• AIM OF THE EXERCISE
All lines from the one that contains "Select the green point at 275 msec" through the final line of the entries must be repeated exactly. No other lines belong in the output.

• Stored data
::::

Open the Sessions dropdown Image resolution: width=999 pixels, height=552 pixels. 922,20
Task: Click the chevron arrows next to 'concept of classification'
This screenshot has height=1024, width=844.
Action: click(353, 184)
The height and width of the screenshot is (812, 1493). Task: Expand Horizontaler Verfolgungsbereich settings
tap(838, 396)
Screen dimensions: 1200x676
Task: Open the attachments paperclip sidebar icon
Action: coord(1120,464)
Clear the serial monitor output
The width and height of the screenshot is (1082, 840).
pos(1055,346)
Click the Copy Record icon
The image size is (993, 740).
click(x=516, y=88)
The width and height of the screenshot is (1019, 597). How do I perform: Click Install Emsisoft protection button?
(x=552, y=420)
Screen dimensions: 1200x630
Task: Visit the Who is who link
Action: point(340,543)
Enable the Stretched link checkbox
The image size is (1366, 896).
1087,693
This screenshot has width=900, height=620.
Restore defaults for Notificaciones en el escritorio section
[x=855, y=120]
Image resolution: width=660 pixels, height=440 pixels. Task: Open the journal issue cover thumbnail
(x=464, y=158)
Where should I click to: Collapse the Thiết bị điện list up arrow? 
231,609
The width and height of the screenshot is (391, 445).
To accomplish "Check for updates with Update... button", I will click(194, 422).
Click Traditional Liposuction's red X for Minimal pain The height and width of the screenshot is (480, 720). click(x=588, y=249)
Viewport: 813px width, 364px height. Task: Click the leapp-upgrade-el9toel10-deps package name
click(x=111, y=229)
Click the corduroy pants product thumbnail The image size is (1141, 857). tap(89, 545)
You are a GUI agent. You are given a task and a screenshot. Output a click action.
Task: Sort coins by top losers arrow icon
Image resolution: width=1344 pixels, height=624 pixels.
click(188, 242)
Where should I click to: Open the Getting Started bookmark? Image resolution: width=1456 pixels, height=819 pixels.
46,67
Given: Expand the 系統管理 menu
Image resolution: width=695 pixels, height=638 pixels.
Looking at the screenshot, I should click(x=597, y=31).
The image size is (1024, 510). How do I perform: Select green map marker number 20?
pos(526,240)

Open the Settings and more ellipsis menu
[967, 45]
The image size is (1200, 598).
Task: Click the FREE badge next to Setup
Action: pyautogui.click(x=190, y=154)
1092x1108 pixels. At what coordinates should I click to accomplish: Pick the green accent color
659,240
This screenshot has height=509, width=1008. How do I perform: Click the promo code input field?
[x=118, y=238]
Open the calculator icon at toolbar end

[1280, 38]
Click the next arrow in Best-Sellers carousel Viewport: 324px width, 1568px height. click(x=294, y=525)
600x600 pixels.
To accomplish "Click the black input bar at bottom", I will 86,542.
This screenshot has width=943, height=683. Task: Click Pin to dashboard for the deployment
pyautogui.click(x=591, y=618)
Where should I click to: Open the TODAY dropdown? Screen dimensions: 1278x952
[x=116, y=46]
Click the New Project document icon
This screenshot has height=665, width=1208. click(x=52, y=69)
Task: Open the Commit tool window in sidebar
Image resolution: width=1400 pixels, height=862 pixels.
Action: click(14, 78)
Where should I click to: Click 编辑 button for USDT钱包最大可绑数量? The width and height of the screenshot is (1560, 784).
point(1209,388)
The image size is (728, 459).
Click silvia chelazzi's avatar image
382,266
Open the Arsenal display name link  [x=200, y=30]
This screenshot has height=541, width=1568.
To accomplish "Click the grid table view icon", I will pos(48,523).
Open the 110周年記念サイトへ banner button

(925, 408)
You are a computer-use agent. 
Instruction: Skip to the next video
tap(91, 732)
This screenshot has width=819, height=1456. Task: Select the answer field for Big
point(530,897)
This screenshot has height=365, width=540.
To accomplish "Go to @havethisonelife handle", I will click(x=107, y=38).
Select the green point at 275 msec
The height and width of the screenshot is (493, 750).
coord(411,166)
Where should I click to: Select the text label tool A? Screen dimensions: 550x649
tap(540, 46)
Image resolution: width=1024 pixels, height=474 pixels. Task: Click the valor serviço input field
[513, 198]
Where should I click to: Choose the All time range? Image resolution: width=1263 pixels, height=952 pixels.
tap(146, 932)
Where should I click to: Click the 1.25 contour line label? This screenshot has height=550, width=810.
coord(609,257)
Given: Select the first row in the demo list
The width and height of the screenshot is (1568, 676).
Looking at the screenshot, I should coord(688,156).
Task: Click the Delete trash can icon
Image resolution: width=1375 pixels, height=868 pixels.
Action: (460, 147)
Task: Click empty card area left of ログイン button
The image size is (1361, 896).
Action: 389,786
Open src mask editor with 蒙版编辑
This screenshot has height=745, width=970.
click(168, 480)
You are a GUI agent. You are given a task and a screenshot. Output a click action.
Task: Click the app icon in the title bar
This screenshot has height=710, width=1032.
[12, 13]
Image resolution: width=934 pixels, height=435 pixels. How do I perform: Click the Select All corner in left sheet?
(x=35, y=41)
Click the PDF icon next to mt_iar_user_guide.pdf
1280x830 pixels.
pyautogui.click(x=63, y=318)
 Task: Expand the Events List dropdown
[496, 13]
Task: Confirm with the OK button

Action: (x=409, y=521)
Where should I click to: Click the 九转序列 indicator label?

::::

• EXPECTED ANSWER
Select the green point at 275 msec
The height and width of the screenshot is (493, 750).
coord(411,166)
Where should I click to: Select the text label tool A? Screen dimensions: 550x649
tap(540, 46)
Image resolution: width=1024 pixels, height=474 pixels. Task: Click the valor serviço input field
[513, 198]
Where should I click to: Choose the All time range? Image resolution: width=1263 pixels, height=952 pixels.
tap(146, 932)
Where should I click to: Click the 1.25 contour line label? This screenshot has height=550, width=810.
coord(609,257)
Given: Select the first row in the demo list
The width and height of the screenshot is (1568, 676).
Looking at the screenshot, I should coord(688,156).
Task: Click the Delete trash can icon
Image resolution: width=1375 pixels, height=868 pixels.
Action: (460, 147)
Task: Click empty card area left of ログイン button
The image size is (1361, 896).
Action: 389,786
Open src mask editor with 蒙版编辑
This screenshot has height=745, width=970.
click(168, 480)
You are a GUI agent. You are given a task and a screenshot. Output a click action.
Task: Click the app icon in the title bar
This screenshot has height=710, width=1032.
[12, 13]
Image resolution: width=934 pixels, height=435 pixels. How do I perform: Click the Select All corner in left sheet?
(x=35, y=41)
Click the PDF icon next to mt_iar_user_guide.pdf
1280x830 pixels.
pyautogui.click(x=63, y=318)
 Task: Expand the Events List dropdown
[496, 13]
Task: Confirm with the OK button

Action: (x=409, y=521)
Where should I click to: Click the 九转序列 indicator label?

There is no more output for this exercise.